WHAT YOU WILL DO →
Copy out the rows from the line with "How do I perform: Open the Default" to the line with "(x=29, y=30)", both of those lines included, and nothing else.

DATA EXTRACT →
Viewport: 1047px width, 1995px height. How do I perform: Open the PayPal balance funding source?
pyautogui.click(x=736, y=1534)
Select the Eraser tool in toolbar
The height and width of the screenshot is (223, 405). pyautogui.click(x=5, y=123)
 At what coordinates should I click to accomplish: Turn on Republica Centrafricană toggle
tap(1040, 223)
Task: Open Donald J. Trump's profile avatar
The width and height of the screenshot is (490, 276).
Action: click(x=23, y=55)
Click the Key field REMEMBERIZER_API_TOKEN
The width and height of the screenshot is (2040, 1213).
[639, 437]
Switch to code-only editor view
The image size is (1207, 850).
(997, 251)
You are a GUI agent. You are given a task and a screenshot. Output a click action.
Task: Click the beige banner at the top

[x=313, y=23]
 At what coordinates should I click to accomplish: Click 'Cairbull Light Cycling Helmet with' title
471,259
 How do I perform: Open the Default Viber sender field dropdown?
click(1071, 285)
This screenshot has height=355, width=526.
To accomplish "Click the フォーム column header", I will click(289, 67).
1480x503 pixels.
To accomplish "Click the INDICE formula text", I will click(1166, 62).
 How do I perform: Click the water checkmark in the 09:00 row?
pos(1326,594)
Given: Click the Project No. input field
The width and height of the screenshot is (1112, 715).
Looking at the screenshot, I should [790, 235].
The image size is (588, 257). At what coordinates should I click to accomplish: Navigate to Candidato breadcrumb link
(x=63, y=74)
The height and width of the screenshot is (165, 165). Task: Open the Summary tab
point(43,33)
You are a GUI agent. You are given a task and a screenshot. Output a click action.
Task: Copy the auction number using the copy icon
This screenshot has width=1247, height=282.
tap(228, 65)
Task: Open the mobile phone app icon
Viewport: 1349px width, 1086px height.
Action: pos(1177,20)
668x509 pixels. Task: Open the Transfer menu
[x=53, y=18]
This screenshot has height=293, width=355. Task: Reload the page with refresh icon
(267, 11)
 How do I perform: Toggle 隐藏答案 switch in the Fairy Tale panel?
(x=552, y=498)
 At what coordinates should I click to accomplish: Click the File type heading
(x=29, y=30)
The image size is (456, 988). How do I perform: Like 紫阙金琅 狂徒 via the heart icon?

ANSWER BELOW →
 How do I perform: Open the Default Viber sender field dropdown?
click(1071, 285)
This screenshot has height=355, width=526.
To accomplish "Click the フォーム column header", I will click(289, 67).
1480x503 pixels.
To accomplish "Click the INDICE formula text", I will click(1166, 62).
 How do I perform: Click the water checkmark in the 09:00 row?
pos(1326,594)
Given: Click the Project No. input field
The width and height of the screenshot is (1112, 715).
Looking at the screenshot, I should [790, 235].
The image size is (588, 257). At what coordinates should I click to accomplish: Navigate to Candidato breadcrumb link
(x=63, y=74)
The height and width of the screenshot is (165, 165). Task: Open the Summary tab
point(43,33)
You are a GUI agent. You are given a task and a screenshot. Output a click action.
Task: Copy the auction number using the copy icon
This screenshot has width=1247, height=282.
tap(228, 65)
Task: Open the mobile phone app icon
Viewport: 1349px width, 1086px height.
Action: pos(1177,20)
668x509 pixels. Task: Open the Transfer menu
[x=53, y=18]
This screenshot has height=293, width=355. Task: Reload the page with refresh icon
(267, 11)
 How do I perform: Toggle 隐藏答案 switch in the Fairy Tale panel?
(x=552, y=498)
 At what coordinates should I click to accomplish: Click the File type heading
(x=29, y=30)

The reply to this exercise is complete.